* THE EXERCISE: Copy word for word everything in the records from the line that contains "Click the blue" down to the final line of the records, with both of those ends included.

━━━━━ DATASET ROWS

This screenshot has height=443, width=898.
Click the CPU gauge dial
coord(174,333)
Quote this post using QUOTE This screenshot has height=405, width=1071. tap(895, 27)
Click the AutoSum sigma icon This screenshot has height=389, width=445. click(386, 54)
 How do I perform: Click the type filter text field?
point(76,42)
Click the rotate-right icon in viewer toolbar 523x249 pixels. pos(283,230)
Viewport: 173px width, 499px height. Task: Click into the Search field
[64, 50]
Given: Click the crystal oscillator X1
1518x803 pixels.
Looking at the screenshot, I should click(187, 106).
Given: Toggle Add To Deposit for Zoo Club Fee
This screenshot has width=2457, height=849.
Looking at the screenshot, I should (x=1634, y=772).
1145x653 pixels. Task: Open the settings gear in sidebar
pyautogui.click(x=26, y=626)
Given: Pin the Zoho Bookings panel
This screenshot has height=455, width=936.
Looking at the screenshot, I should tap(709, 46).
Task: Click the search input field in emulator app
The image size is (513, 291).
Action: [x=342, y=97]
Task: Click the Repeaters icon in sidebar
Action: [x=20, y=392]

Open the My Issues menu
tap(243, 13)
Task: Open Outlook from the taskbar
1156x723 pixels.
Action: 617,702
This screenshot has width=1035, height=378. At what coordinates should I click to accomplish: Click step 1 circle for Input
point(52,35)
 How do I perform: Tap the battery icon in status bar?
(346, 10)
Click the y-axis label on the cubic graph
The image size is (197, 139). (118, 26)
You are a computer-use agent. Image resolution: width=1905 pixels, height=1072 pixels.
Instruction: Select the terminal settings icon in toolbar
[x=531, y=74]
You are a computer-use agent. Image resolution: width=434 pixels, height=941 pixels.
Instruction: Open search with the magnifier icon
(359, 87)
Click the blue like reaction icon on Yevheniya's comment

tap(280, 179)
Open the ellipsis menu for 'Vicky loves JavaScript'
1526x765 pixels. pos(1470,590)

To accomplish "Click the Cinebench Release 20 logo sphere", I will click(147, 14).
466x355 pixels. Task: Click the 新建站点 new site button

━━━━━━━━━━

* FULL SOLUTION:
Click the blue like reaction icon on Yevheniya's comment

tap(280, 179)
Open the ellipsis menu for 'Vicky loves JavaScript'
1526x765 pixels. pos(1470,590)

To accomplish "Click the Cinebench Release 20 logo sphere", I will click(147, 14).
466x355 pixels. Task: Click the 新建站点 new site button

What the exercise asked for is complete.